For many years, Biology, in general, was a discipline considered to be similar to library sciences, due to the practice of collecting specimens and samples and cataloging them. (I made a herbarium for my high school project.) However, since the 1970s, the advancements in molecular biology and in allied areas of biological research, has made Biology diversified. It is no longer a library science. Also, the need for interdisciplinary research has become more prominent. This is evident,specifically in Computational Biology and Bioinformatics, with scientists from diverse background expertise, working on a common problem. In the current scenario, with the advent of newer technologies and techniques, interdisciplinary and integrative scientific research skills are in high demand.
Computational Biology and Bioinformatics is one of the areas, where scientists with diverse background expertise to give spectacular results. The following quote sums up eloquently the benefits of interdisciplinary and integrative research.

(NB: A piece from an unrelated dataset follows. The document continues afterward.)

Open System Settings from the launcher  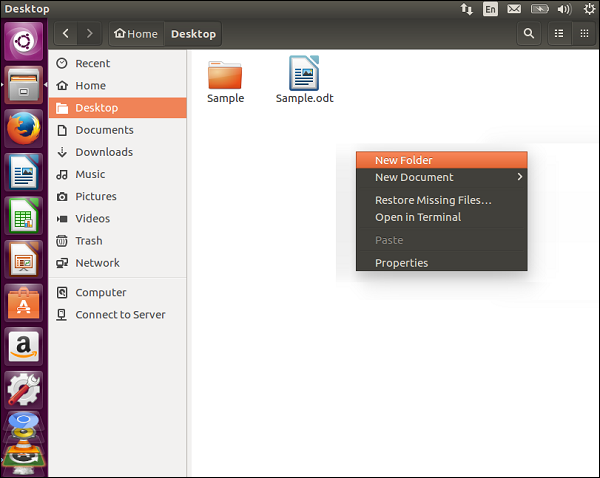24,389
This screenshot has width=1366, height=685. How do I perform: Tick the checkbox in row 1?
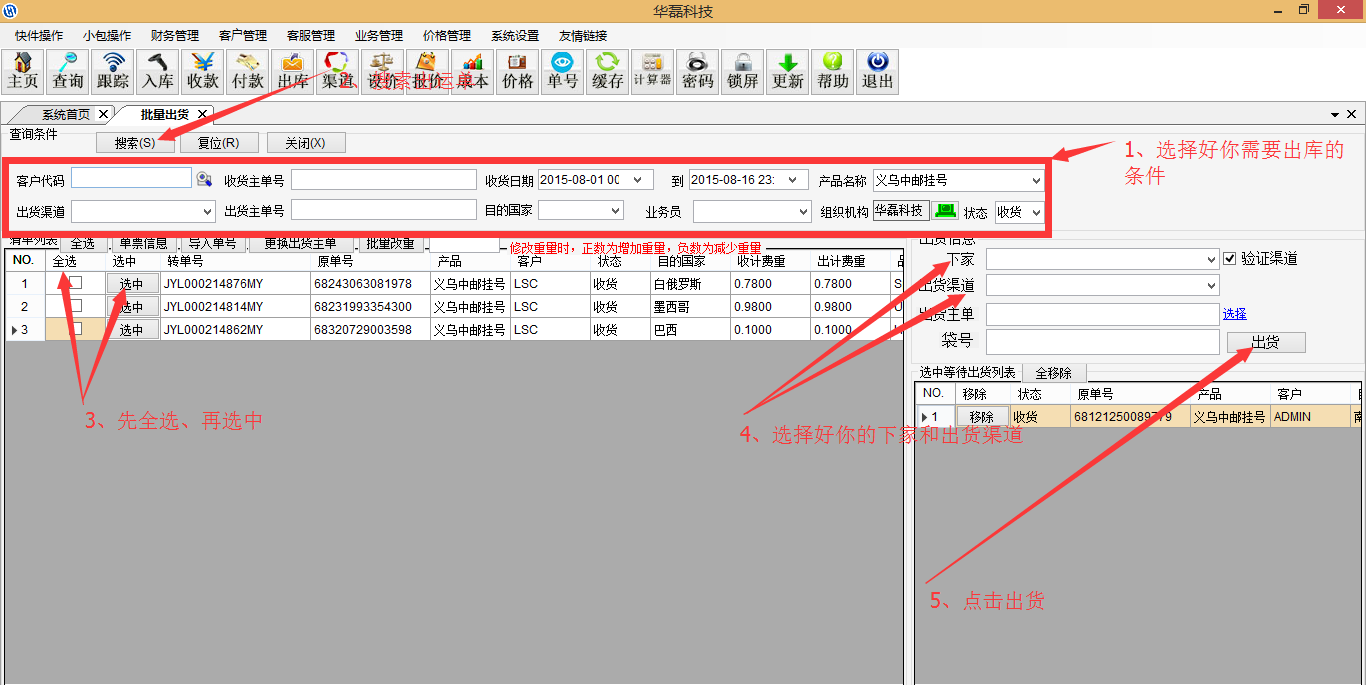click(75, 283)
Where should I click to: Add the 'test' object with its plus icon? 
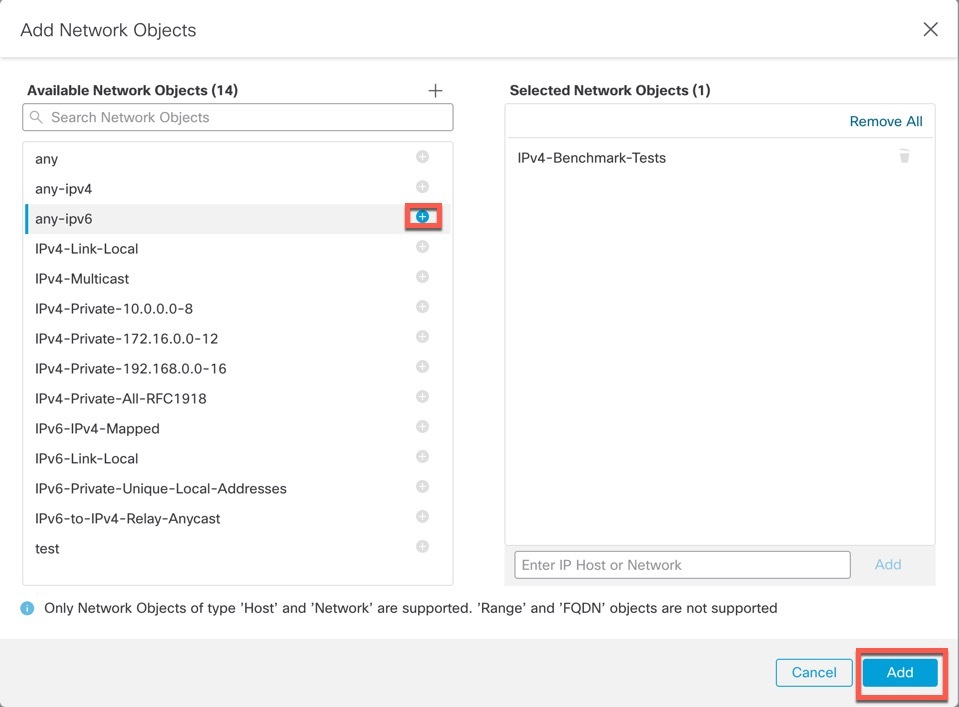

One of the most fascinating issues we’ve encountered is the notably different ways of thinking that typically characterize biologists and computer scientists. The biologist gathers knowledge, will often describe his or her work as if telling a story, strives to draw conclusions and construct models, and appreciates that exceptions are just as common as rules in our biological world. Compare this to the logic and process-oriented computer scientist, for whom rules and optimization are the goals, and you have the potential for miscommunication. The two groups, given the same problem, will ask different questions, pick up on different details, use different metaphors to describe the problem, and come into the situation with different assumptions.
Where to begin?
In Computational Biology, algorithms not intended or invented for solving biological problems have been successfully implemented and tools developed have advanced the field immensely . For example, dynamic programming, intended for finding the shortest path, was successfully applied for aligning sequences (both global and local alignment). An extension of the same is BLAST, a popular and essential tool for biologists to identify homologs for a given sequence. Thus, knowledge of algorithms and updating one with variants of the algorithms is essential for a computational biologist.
If you are a biologist, having the time tested routine laboratory work, would make you ask the question “I really don’t have time for this!”. And, you are right. But, think it in this way, the field of Computational Biology and Bioinformatics, was developed and nurtured by pioneers were physicists, biologists, chemists, statisticians, etc. Going out of the comfort zone, and listening to researchers from other areas over coffee or a drink is an excellent way to think out of the box. Conferences are a mine field, in this respect. Rather than listening to someone talking about their research (assuming that the research majorly overlaps your focused area, and most likely you have heard their talk on a different occasion), which will eventually be read by me in a few months; one can search for talks that have very less to do with your research. Such opportunities provide brainstorming ideas to implement techniques from other fields to your own research, more specifically Computational Biology and Bioinformatics.
If you don’t like meeting people, then following Twitter, research blogs, and joining discussion forums are the best alternatives.
One is not required to become an expert in everything. Rather the goal is to be aware of tools, resources, and methods that are intended for another purpose, but one modifies it to their needs. For example, genetic algorithms (GA) are inspired by the recombination events that are observed in biology. Thus, making GA based techniques most optimized and quite popular. It is also notable that GA based molecular docking methods are equally popular in Computational Biology and Bioinformatics, specifically for drug designing.
The potential of using statistics, mathematics, computer science and signal processing in biology is immense. The key to develop an integrative research is communication. Communication with colleagues from other departments is the key. Also, a knack for looking out where the field is moving towards helps. Some interdisciplinary research in computational biology yielding groundbreaking results will be in discussed in subsequent posts.
The time for integrative sciences is now!